* EXERCISE REQUIREMENTS:
In the data from the line containing "Given: Click the Disney tickets icon" through the end, replace every "Given" with "Instruction" and change nothing else, then give that stretch again without the pictures.

* STORED DATA:
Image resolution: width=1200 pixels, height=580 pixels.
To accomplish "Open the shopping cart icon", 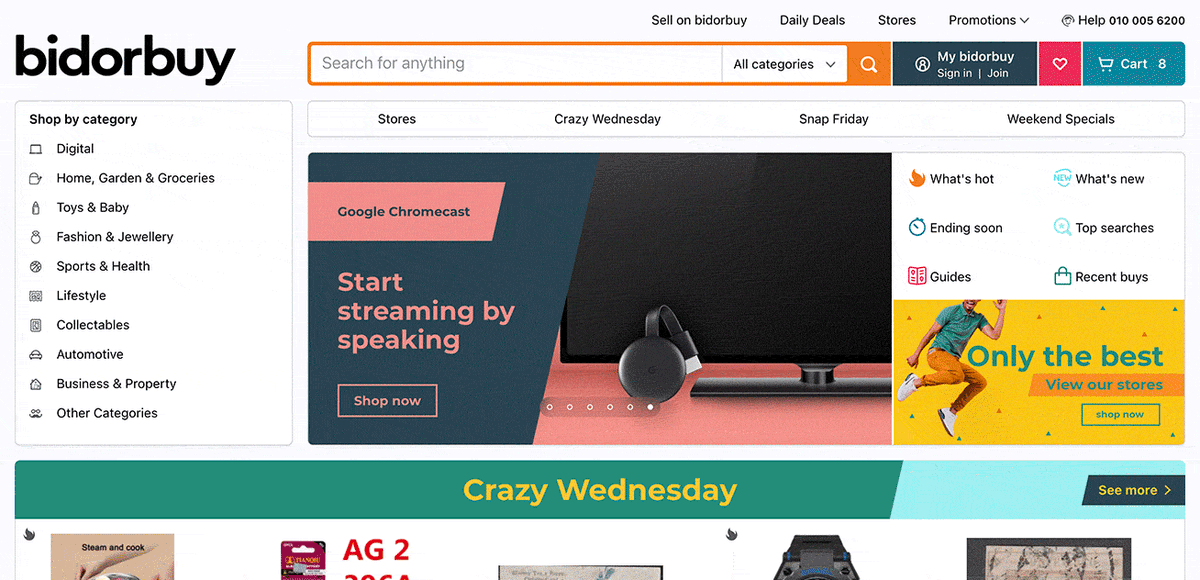I will pos(1105,64).
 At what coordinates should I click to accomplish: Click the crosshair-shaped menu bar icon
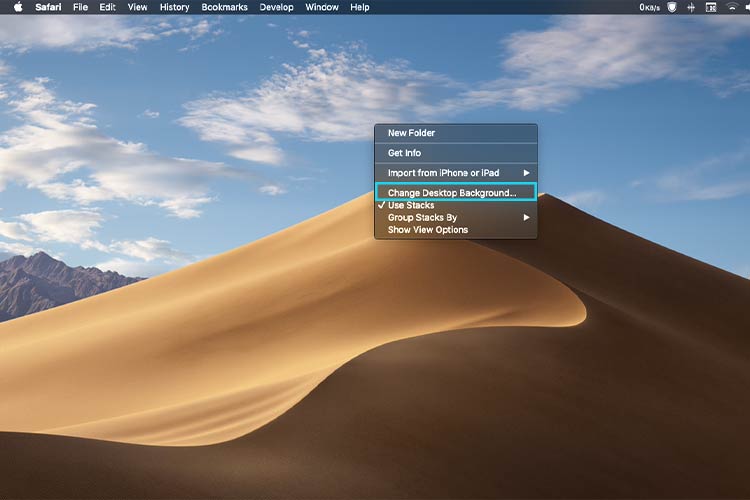click(692, 7)
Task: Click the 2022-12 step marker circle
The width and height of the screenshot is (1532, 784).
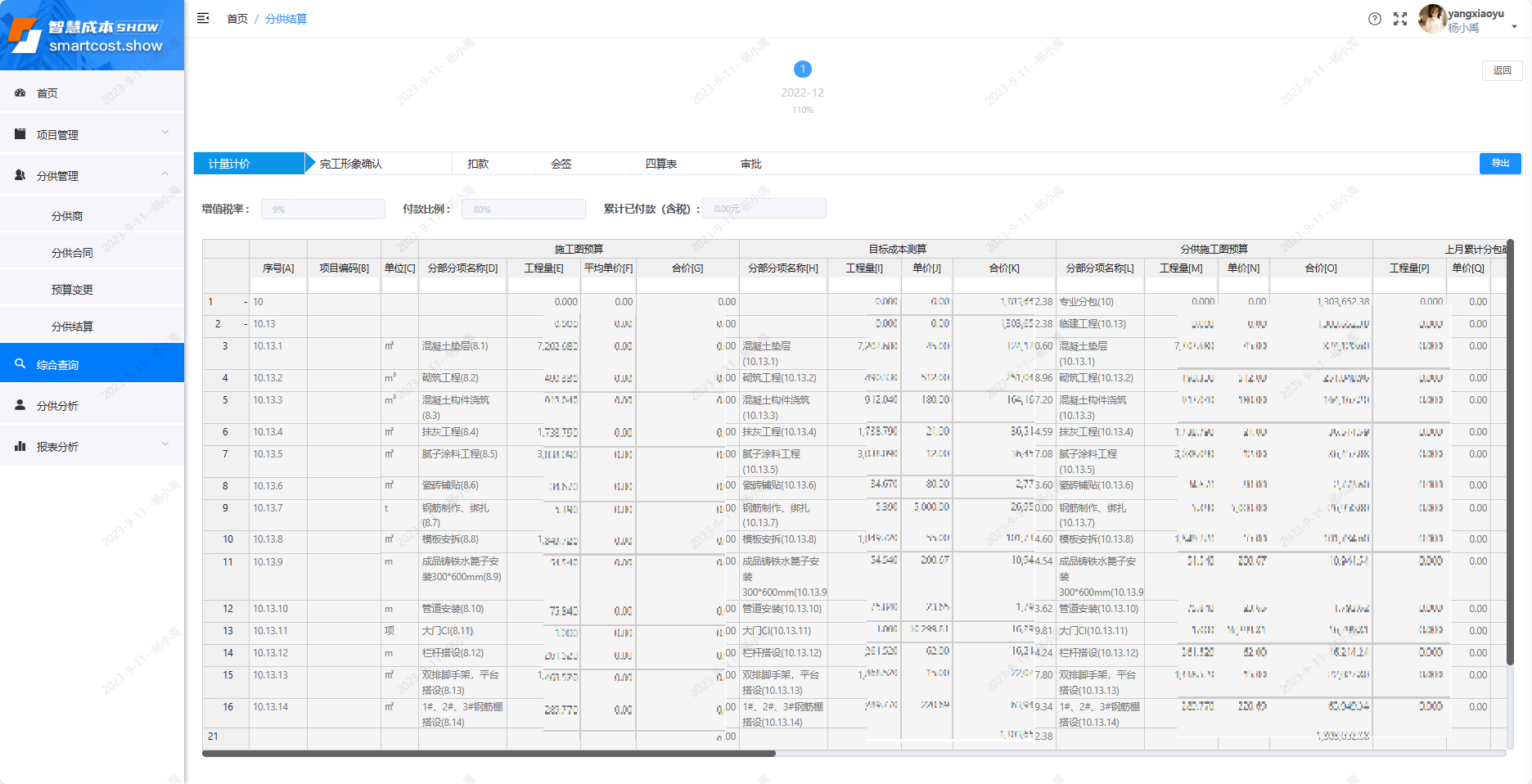Action: pos(802,70)
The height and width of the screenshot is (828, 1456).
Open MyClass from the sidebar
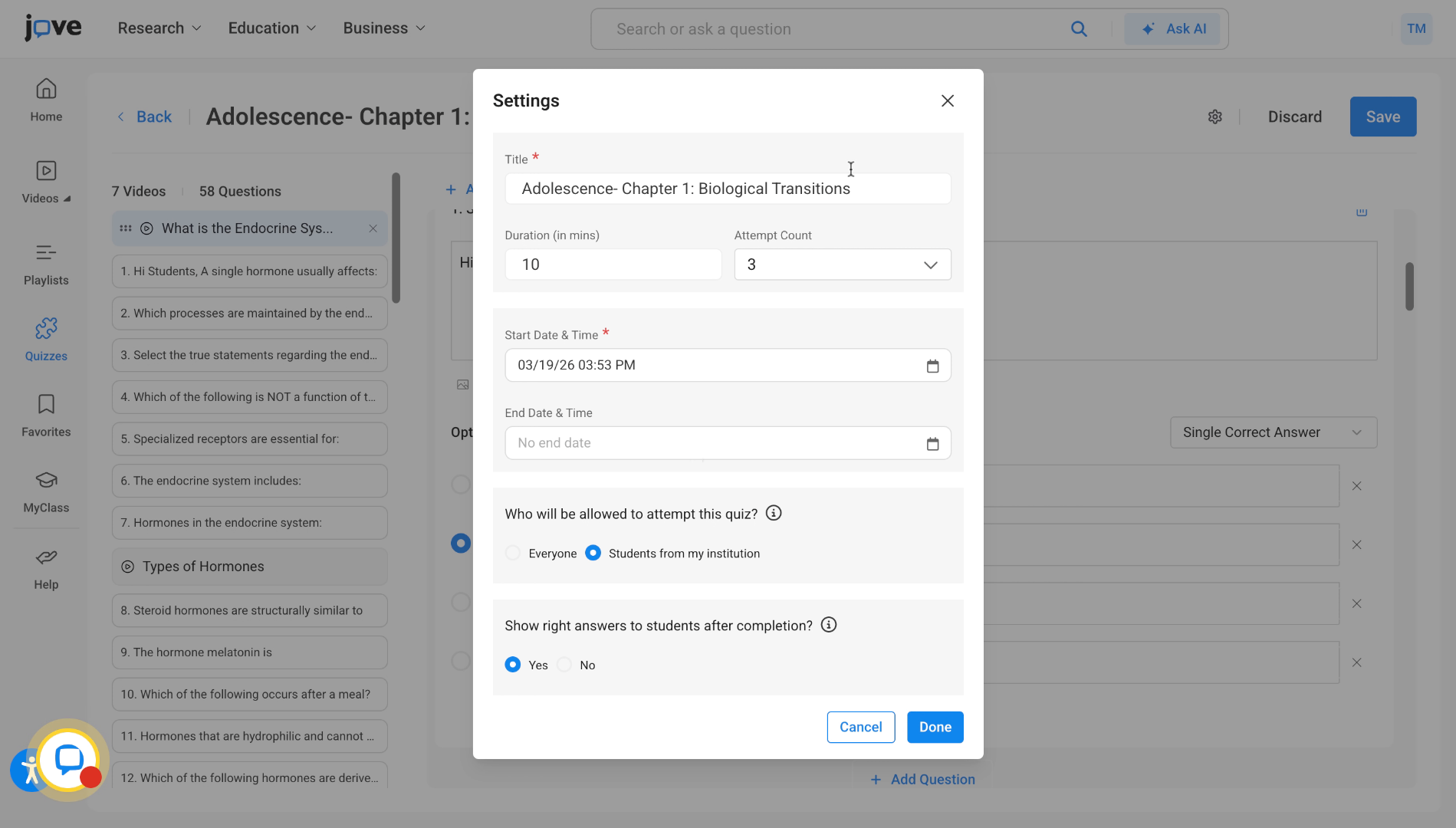pos(46,491)
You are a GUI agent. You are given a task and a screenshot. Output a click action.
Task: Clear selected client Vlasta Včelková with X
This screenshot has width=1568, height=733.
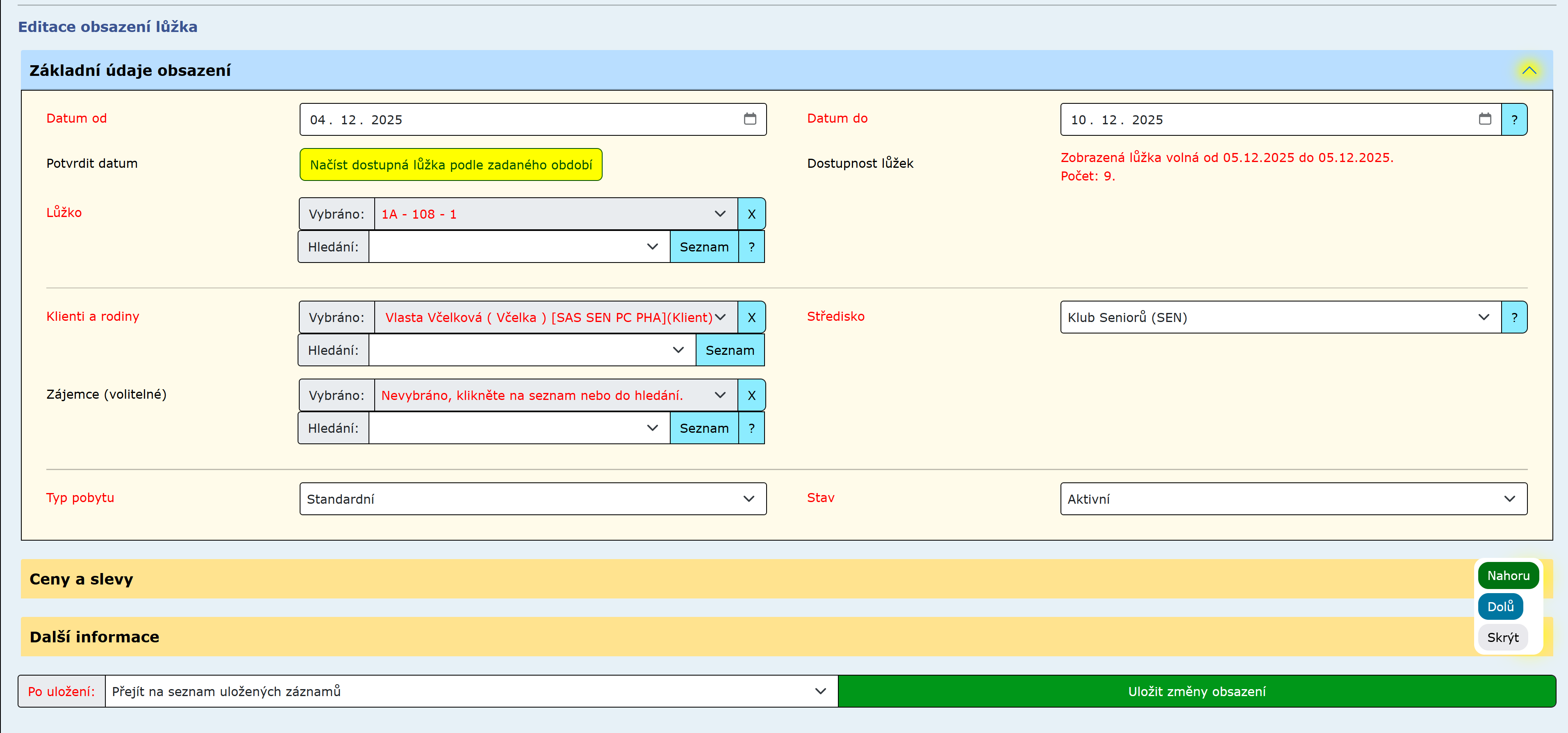(x=751, y=317)
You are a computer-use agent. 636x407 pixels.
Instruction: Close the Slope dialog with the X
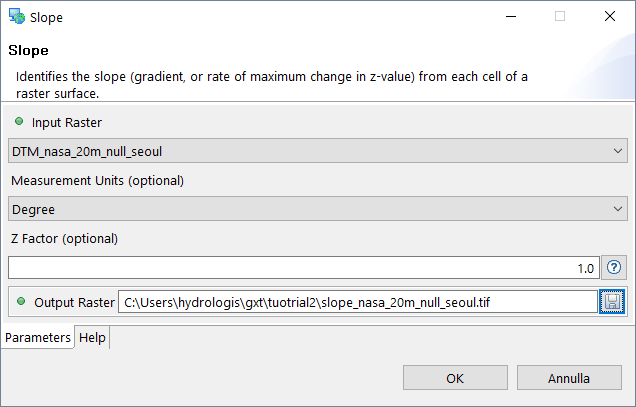(609, 17)
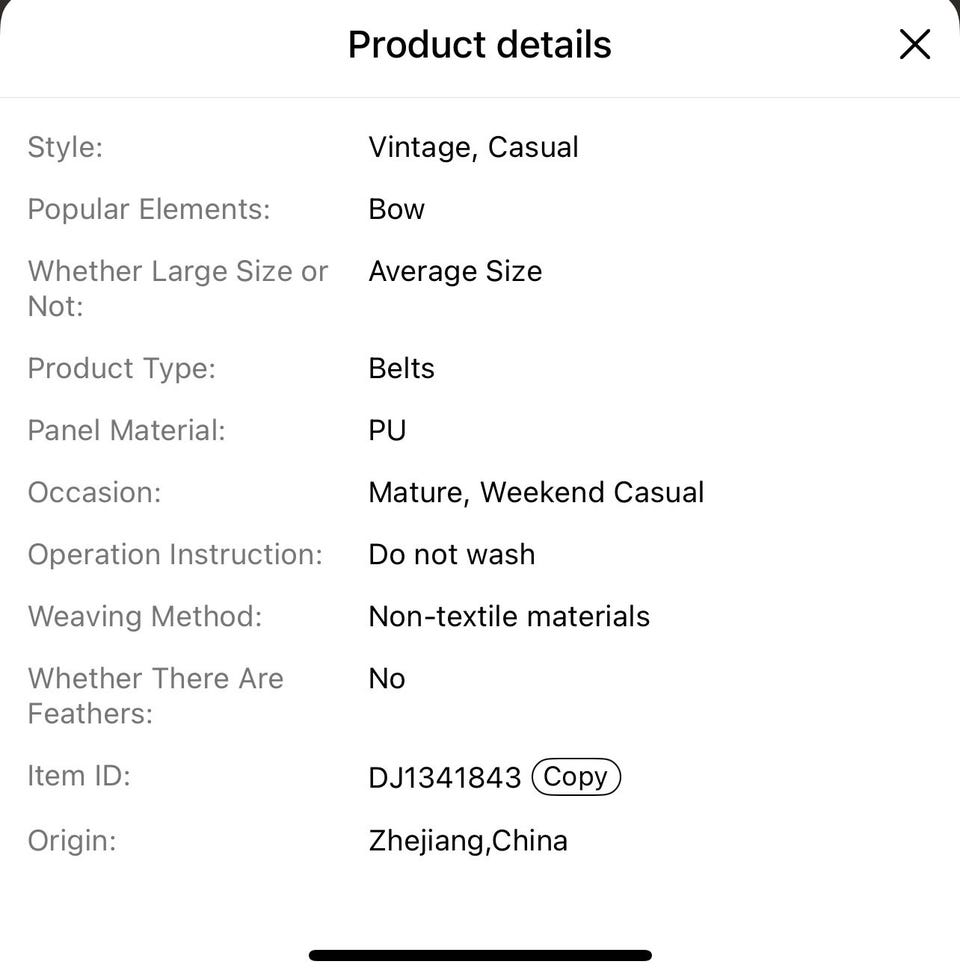Tap the Mature, Weekend Casual occasion value
960x979 pixels.
536,492
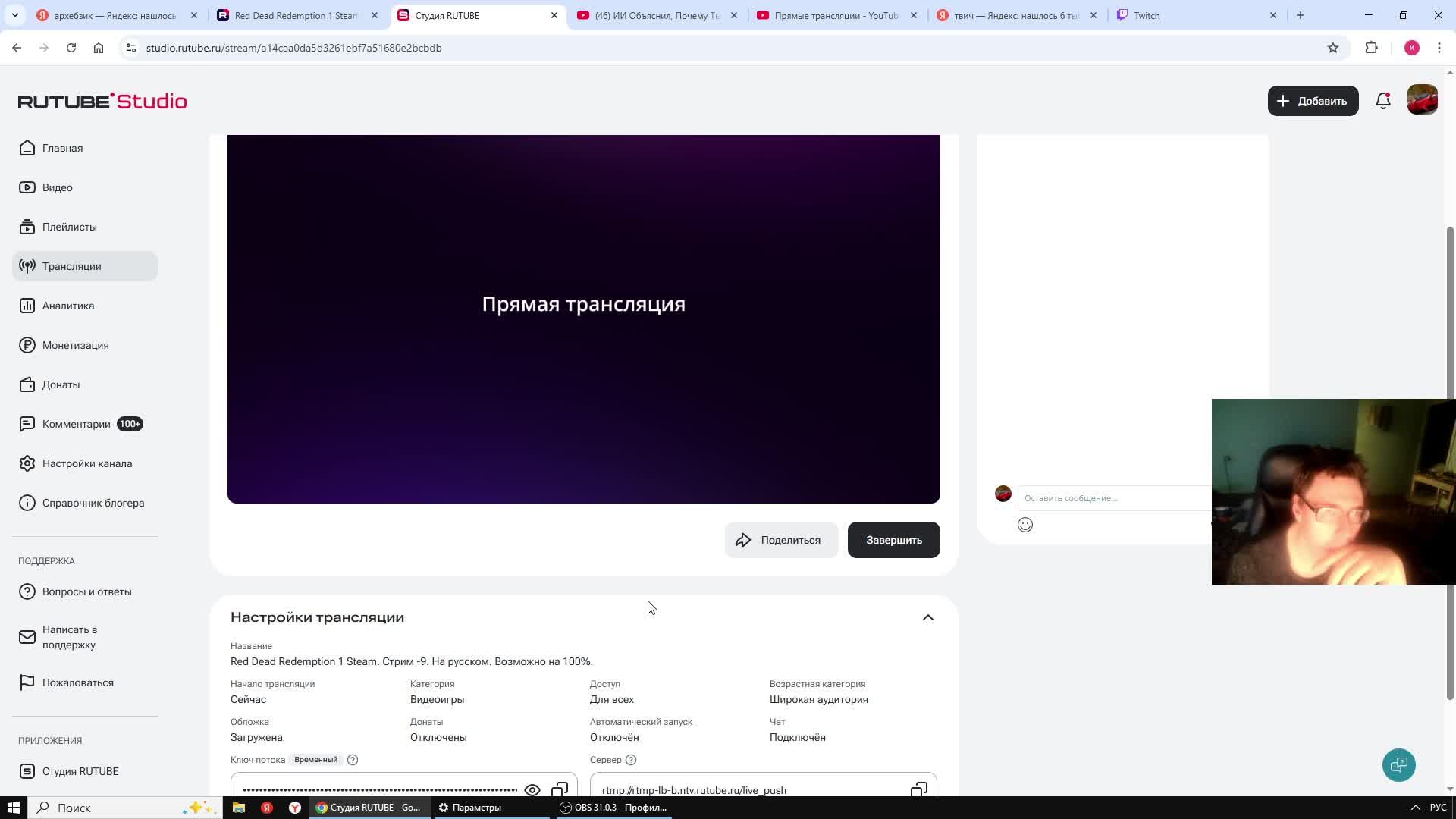Screen dimensions: 1456x819
Task: Copy the stream key with copy icon
Action: pyautogui.click(x=560, y=789)
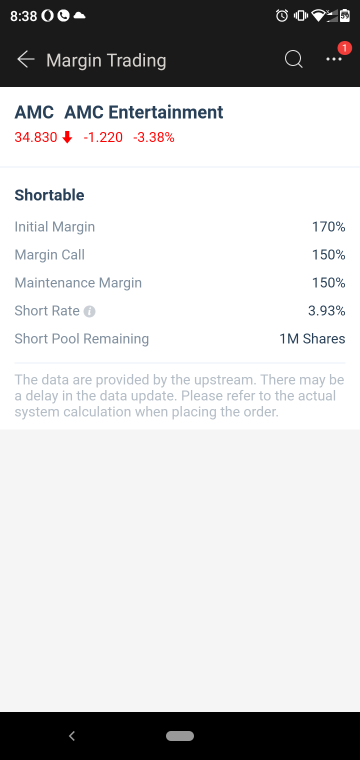This screenshot has width=360, height=760.
Task: Open the three-dot more menu
Action: pos(333,59)
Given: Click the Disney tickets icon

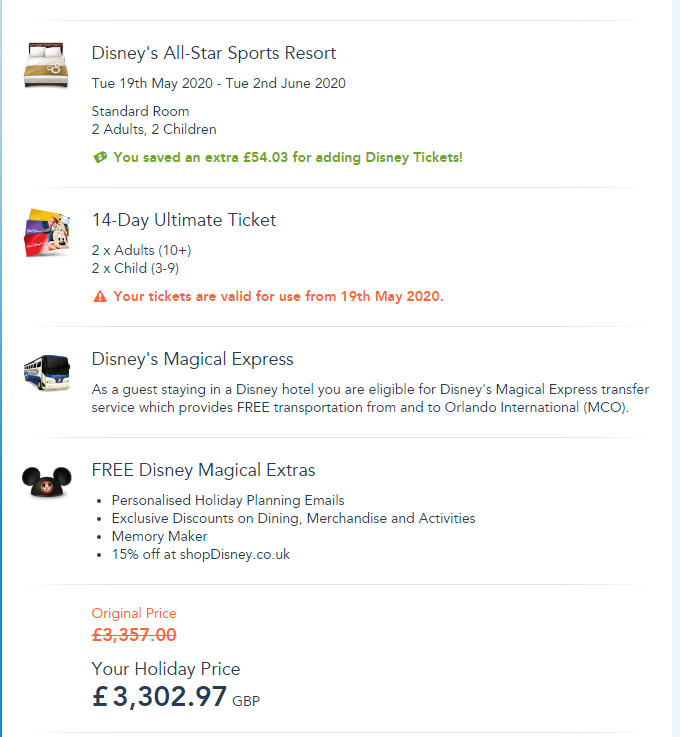Looking at the screenshot, I should coord(46,234).
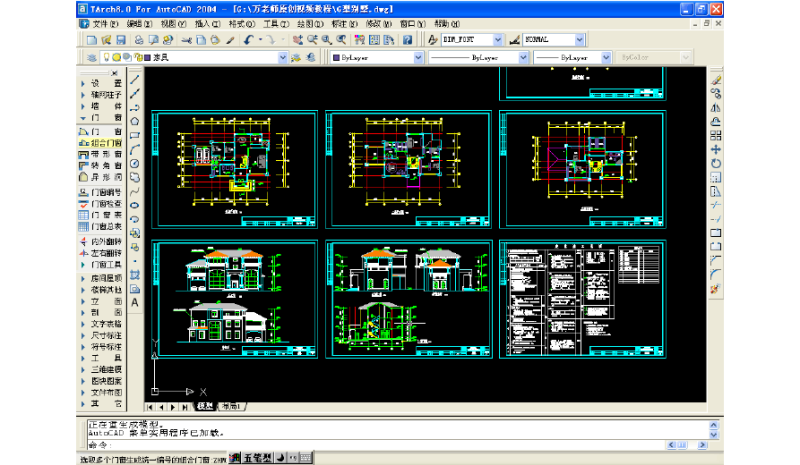The width and height of the screenshot is (800, 465).
Task: Switch to the 布局1 layout tab
Action: 231,407
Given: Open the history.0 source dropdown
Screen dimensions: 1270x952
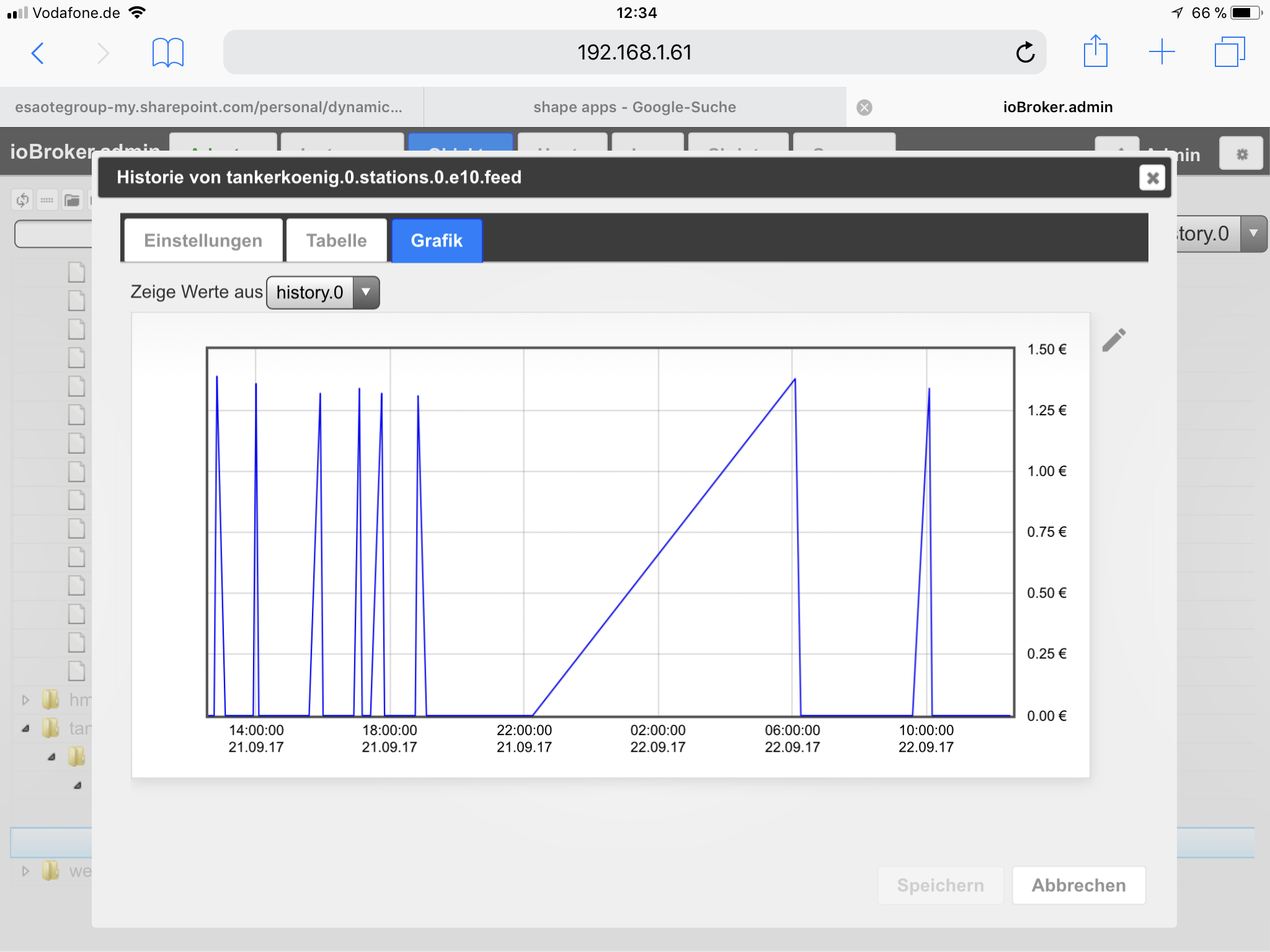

* THE ANSWER:
Instruction: Click the Disney tickets icon

Looking at the screenshot, I should coord(46,234).
The width and height of the screenshot is (800, 465).
Task: Switch to the 布局1 layout tab
Action: 231,407
Instruction: Open the history.0 source dropdown
Screen dimensions: 1270x952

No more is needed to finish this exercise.